**Passage shown:**
(begin)
Paul Backus <snarwin gmail.com> writes:

On Tuesday, 14 May 2024 at 06:59:16 UTC, Dom DiSc wrote:
 On Sunday, 12 May 2024 at 20:20:10 UTC, Nick Treleaven wrote:
 What about comparisons between incompatible signed and 
 unsigned, deprecate too?

 We have a working solution that always returns the correct 
 result (see https://issues.dlang.org/show_bug.cgi?id=259). I 
 never understood why anyone would rely on a wrong comparison 
 result, so this should not be considered a breaking change.

As I said in my reply to Nick, this proposal makes no distinction 
between conversions done in the context of a comparison and 
conversions done in any other context.

I would rather not introduce a special case for comparisons, 
since special cases generally make the language more complex and 
harder to use. However, if you think this is a good idea, I 
encourage you to submit it as a separate proposal.
(end)
**Problem statement:** In the forum thread on signed and unsigned comparisons, what does Paul Backus suggest doing with the idea of a special case for comparisons?

**Supplied material:**
(begin)
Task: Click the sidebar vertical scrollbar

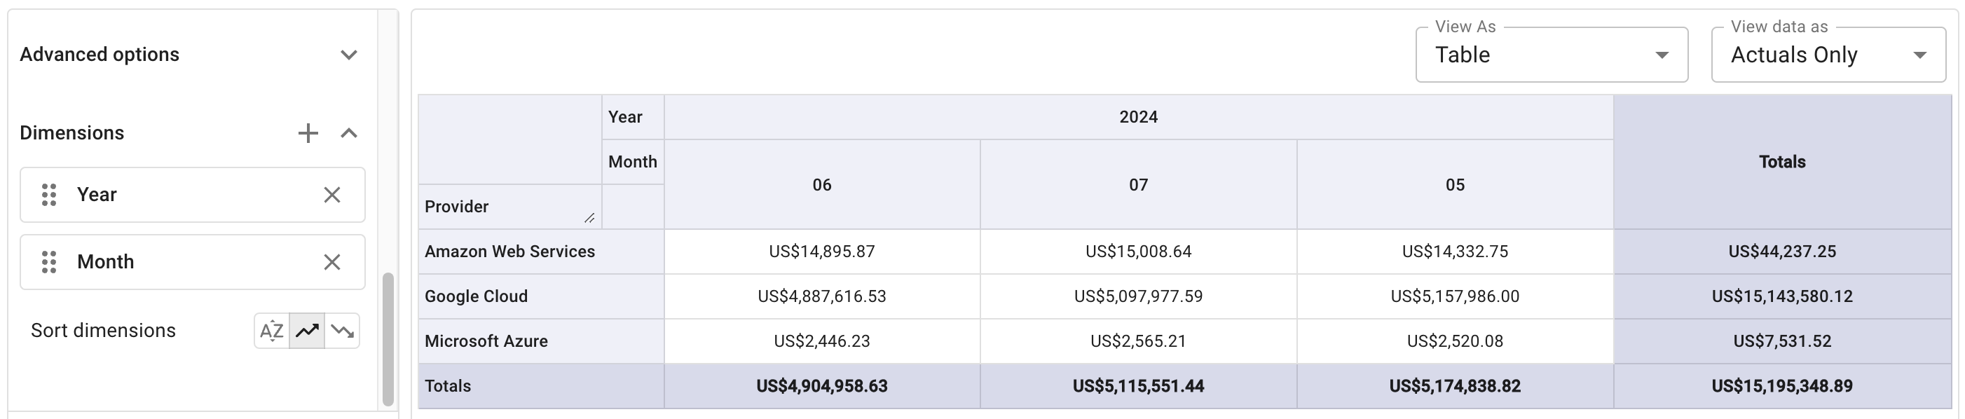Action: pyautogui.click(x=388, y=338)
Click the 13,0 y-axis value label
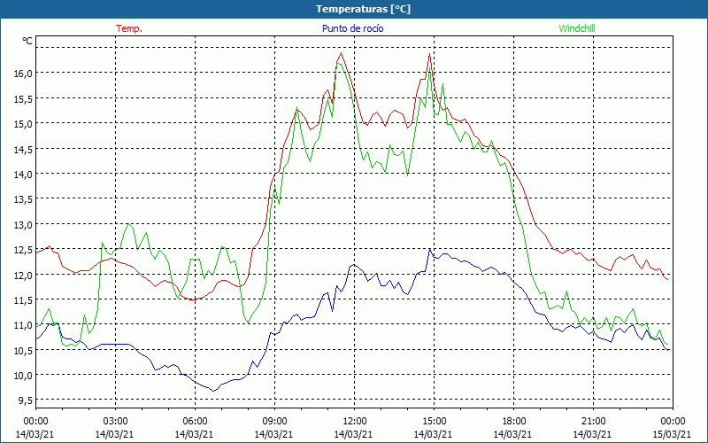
(end)
**Worked answer:** Submit it as a separate proposal.